The data here cannot sustain a conclusion that lower sodium is harmful. However, these findings, along with the inconsistent results of other epidemiologic studies, and the propensity for substantial variability among individuals, do not lend support to any universal prescription for salt intake.

In sum, the inverse associations of sodium to CVD mortality observed in this large, nationally representative sample, raise questions regarding the likelihood that a survival advantage will necessarily result from a universal recommendation for a lower dietary sodium intake.

Even the New York Times reported that Dr. Friedman might encounter resistance to his low-salt campaign “on scientific grounds.” Different people have different responses to sodium, dictated by genetics, with some people sensitive to high levels and for others low salt levels can be unhealthy, it concurred.

Dr. Michael Alderman found this campaign alarming. “Advocates of universal restriction of sodium intake,” he wrote, “base their case on the belief that this will produce a population-wide reduction of blood pressure which, in turn, will reduce cardiovascular morbidity and mortality. Indeed, these dogma are often preached with a fervour usually associated with religious zealotry.” He argued, however, “that the available data provides insufficient evidence to justify any universal target for sodium intake for either the whole population or for its hypertensive subset.”


What’s up?

As the New York City-led nationwide low-salt initiative is clearly not founded on a true health crisis, on the medical evidence, or on proven health interventions for the primary prevention of high blood pressure or heart disease, what might it really be about?

As the New York Times pointed out today, the target is going after packaged foods and chain restaurant meals. Reducing salt to levels unpalatable to their consumers appears to primarily be about getting people to eat less of foods these public officials don’t think people should eat or others should sell.

His plan is based on the UK’s traffic light program, reports the newspaper, earmarking such “prime suspects” as cheese, breakfast cereals, bread, pastas, cake mixes, condiments and soup. “Dr.

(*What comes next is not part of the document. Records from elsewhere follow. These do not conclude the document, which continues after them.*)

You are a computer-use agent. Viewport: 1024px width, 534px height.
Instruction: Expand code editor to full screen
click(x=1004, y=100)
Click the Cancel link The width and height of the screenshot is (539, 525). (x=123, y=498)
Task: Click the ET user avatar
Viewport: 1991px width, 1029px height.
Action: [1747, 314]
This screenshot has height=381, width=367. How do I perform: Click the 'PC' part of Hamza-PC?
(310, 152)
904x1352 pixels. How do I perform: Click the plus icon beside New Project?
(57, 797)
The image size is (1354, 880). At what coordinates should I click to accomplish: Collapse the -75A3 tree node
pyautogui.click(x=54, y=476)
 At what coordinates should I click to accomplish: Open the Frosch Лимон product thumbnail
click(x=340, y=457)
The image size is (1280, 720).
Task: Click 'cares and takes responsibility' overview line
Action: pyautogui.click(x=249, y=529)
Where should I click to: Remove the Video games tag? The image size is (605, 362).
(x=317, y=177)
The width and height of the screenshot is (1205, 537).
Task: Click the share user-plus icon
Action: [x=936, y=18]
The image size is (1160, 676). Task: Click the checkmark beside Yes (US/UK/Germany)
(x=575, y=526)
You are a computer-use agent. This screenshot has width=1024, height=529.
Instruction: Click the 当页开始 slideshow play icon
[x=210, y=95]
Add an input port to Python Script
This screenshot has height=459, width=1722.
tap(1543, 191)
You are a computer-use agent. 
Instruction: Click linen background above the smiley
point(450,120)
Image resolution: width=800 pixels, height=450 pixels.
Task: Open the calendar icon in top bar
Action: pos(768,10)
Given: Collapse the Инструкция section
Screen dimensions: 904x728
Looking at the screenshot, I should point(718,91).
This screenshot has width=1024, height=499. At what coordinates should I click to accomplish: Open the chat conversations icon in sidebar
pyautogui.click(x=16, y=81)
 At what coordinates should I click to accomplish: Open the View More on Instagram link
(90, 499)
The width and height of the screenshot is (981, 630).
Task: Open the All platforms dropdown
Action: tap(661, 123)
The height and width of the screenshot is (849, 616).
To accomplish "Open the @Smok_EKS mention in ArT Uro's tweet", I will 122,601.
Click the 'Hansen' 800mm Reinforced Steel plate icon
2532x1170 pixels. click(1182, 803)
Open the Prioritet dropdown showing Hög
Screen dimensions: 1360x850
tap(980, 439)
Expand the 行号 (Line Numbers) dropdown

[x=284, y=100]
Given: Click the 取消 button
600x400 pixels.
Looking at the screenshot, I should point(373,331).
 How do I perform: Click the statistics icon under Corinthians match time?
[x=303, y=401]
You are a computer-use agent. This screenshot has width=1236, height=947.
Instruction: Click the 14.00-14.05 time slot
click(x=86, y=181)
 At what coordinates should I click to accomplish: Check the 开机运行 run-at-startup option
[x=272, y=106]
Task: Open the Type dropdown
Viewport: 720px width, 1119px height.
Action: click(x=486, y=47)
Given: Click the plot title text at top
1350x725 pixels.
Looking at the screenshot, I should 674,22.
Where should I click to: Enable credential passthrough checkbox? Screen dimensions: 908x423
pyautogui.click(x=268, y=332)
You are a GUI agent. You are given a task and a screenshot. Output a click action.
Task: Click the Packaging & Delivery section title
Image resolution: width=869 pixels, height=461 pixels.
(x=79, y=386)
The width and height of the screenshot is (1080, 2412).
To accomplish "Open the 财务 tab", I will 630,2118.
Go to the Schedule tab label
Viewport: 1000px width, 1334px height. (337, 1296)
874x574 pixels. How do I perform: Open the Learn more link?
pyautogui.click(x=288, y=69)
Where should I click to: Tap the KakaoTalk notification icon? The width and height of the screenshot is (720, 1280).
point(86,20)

Frieden says a quiet, mass reduction in sodium levels — stealth health, they like to call it around the department — might be more effective,” wrote the New York Times, than relying on people to comply with the government’s dietary recommendations.

Professor Lawrence O. Gostin, director of the Center for Law and the Public's Health at Georgetown and Johns Hopkins Universities, may have called it when he commented:

You can imagine it getting to the point where you have a public health worker showing up at your door and asking, ‘Did you remember to exercise, eat right and take your medication today?’

That appears to already be in the planning.